> **REQUIRED TASK**: In the records below, change each "computer-use agent" to "desktop automation agent" and leave everything else untouched.

> **SOURCE RECORDS**:
◆ ◆ ◆ ◆

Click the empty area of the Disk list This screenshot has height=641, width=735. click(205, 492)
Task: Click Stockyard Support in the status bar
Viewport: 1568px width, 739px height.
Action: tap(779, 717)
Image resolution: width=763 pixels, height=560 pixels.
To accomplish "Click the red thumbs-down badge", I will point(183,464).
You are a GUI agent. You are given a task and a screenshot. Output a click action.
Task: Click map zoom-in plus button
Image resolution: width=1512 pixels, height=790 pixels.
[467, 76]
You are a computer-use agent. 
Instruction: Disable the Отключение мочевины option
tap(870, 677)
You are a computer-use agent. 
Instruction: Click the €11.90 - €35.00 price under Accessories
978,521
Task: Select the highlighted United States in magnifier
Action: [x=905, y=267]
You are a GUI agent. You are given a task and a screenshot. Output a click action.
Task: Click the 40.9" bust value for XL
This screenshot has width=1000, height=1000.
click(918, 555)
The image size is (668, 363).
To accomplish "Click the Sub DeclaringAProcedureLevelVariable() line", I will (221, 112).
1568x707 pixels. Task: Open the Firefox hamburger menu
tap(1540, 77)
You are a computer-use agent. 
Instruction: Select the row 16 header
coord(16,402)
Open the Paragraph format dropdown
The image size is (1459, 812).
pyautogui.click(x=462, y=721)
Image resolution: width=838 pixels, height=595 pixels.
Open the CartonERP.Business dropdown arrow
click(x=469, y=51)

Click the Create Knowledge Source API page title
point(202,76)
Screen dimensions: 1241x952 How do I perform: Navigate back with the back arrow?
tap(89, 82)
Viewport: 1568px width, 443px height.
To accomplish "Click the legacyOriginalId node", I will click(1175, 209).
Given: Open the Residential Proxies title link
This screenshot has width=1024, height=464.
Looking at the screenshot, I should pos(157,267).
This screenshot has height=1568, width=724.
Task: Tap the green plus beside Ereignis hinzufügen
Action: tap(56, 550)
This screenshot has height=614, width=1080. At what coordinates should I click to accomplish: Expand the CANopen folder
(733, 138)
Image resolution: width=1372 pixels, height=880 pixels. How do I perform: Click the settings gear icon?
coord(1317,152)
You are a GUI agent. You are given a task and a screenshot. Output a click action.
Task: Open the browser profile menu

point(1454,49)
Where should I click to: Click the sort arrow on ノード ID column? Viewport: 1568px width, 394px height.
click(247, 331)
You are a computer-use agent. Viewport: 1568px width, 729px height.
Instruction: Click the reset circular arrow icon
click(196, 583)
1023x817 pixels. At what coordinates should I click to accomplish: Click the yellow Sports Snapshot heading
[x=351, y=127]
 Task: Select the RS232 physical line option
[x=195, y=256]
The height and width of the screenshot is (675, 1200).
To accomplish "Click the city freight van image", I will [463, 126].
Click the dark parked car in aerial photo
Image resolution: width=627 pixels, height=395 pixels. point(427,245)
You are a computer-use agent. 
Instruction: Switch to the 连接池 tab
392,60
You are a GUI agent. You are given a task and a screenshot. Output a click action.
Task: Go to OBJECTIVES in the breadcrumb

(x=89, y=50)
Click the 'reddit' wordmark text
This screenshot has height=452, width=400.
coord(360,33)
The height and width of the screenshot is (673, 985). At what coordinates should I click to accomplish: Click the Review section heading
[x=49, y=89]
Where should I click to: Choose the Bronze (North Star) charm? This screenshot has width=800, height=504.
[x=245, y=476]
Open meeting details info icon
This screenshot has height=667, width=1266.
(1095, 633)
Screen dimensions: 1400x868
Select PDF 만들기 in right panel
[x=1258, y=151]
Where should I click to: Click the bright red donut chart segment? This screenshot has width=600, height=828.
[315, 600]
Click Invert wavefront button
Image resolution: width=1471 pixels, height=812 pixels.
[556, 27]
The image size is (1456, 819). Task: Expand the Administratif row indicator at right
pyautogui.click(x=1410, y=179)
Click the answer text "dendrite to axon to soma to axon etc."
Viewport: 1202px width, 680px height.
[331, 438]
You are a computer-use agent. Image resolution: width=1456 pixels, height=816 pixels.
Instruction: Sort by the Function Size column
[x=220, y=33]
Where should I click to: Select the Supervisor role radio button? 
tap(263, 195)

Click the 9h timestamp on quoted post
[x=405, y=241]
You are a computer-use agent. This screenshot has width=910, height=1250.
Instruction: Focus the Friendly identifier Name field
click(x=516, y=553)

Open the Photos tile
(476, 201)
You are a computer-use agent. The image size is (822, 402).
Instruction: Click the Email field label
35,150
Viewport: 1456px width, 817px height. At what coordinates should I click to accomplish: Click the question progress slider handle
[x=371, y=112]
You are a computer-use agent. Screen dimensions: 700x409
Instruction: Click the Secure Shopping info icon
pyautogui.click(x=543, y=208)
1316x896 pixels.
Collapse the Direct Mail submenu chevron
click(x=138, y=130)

◆ ◆ ◆ ◆

> **FULL OUTPUT**:
Click the empty area of the Disk list This screenshot has height=641, width=735. click(205, 492)
Task: Click Stockyard Support in the status bar
Viewport: 1568px width, 739px height.
Action: tap(779, 717)
Image resolution: width=763 pixels, height=560 pixels.
To accomplish "Click the red thumbs-down badge", I will point(183,464).
You are a GUI agent. You are given a task and a screenshot. Output a click action.
Task: Click map zoom-in plus button
Image resolution: width=1512 pixels, height=790 pixels.
[467, 76]
You are a desktop automation agent. 
Instruction: Disable the Отключение мочевины option
tap(870, 677)
You are a desktop automation agent. 
Instruction: Click the €11.90 - €35.00 price under Accessories
978,521
Task: Select the highlighted United States in magnifier
Action: [x=905, y=267]
You are a GUI agent. You are given a task and a screenshot. Output a click action.
Task: Click the 40.9" bust value for XL
This screenshot has width=1000, height=1000.
click(918, 555)
The image size is (668, 363).
To accomplish "Click the Sub DeclaringAProcedureLevelVariable() line", I will (221, 112).
1568x707 pixels. Task: Open the Firefox hamburger menu
tap(1540, 77)
You are a desktop automation agent. 
Instruction: Select the row 16 header
coord(16,402)
Open the Paragraph format dropdown
The image size is (1459, 812).
pyautogui.click(x=462, y=721)
Image resolution: width=838 pixels, height=595 pixels.
Open the CartonERP.Business dropdown arrow
click(x=469, y=51)

Click the Create Knowledge Source API page title
point(202,76)
Screen dimensions: 1241x952 How do I perform: Navigate back with the back arrow?
tap(89, 82)
Viewport: 1568px width, 443px height.
To accomplish "Click the legacyOriginalId node", I will click(1175, 209).
Given: Open the Residential Proxies title link
This screenshot has width=1024, height=464.
Looking at the screenshot, I should pos(157,267).
This screenshot has height=1568, width=724.
Task: Tap the green plus beside Ereignis hinzufügen
Action: tap(56, 550)
This screenshot has height=614, width=1080. At what coordinates should I click to accomplish: Expand the CANopen folder
(733, 138)
Image resolution: width=1372 pixels, height=880 pixels. How do I perform: Click the settings gear icon?
coord(1317,152)
You are a GUI agent. You are given a task and a screenshot. Output a click action.
Task: Open the browser profile menu

point(1454,49)
Where should I click to: Click the sort arrow on ノード ID column? Viewport: 1568px width, 394px height.
click(247, 331)
You are a desktop automation agent. Viewport: 1568px width, 729px height.
Instruction: Click the reset circular arrow icon
click(196, 583)
1023x817 pixels. At what coordinates should I click to accomplish: Click the yellow Sports Snapshot heading
[x=351, y=127]
 Task: Select the RS232 physical line option
[x=195, y=256]
The height and width of the screenshot is (675, 1200).
To accomplish "Click the city freight van image", I will [463, 126].
Click the dark parked car in aerial photo
Image resolution: width=627 pixels, height=395 pixels. point(427,245)
You are a desktop automation agent. 
Instruction: Switch to the 连接池 tab
392,60
You are a GUI agent. You are given a task and a screenshot. Output a click action.
Task: Go to OBJECTIVES in the breadcrumb

(x=89, y=50)
Click the 'reddit' wordmark text
This screenshot has height=452, width=400.
coord(360,33)
The height and width of the screenshot is (673, 985). At what coordinates should I click to accomplish: Click the Review section heading
[x=49, y=89]
Where should I click to: Choose the Bronze (North Star) charm? This screenshot has width=800, height=504.
[x=245, y=476]
Open meeting details info icon
This screenshot has height=667, width=1266.
(1095, 633)
Screen dimensions: 1400x868
Select PDF 만들기 in right panel
[x=1258, y=151]
Where should I click to: Click the bright red donut chart segment? This screenshot has width=600, height=828.
[315, 600]
Click Invert wavefront button
Image resolution: width=1471 pixels, height=812 pixels.
[556, 27]
The image size is (1456, 819). Task: Expand the Administratif row indicator at right
pyautogui.click(x=1410, y=179)
Click the answer text "dendrite to axon to soma to axon etc."
Viewport: 1202px width, 680px height.
[331, 438]
You are a desktop automation agent. Image resolution: width=1456 pixels, height=816 pixels.
Instruction: Sort by the Function Size column
[x=220, y=33]
Where should I click to: Select the Supervisor role radio button? 
tap(263, 195)

Click the 9h timestamp on quoted post
[x=405, y=241]
You are a desktop automation agent. This screenshot has width=910, height=1250.
Instruction: Focus the Friendly identifier Name field
click(x=516, y=553)

Open the Photos tile
(476, 201)
You are a desktop automation agent. The image size is (822, 402).
Instruction: Click the Email field label
35,150
Viewport: 1456px width, 817px height. At what coordinates should I click to accomplish: Click the question progress slider handle
[x=371, y=112]
You are a desktop automation agent. Screen dimensions: 700x409
Instruction: Click the Secure Shopping info icon
pyautogui.click(x=543, y=208)
1316x896 pixels.
Collapse the Direct Mail submenu chevron
click(x=138, y=130)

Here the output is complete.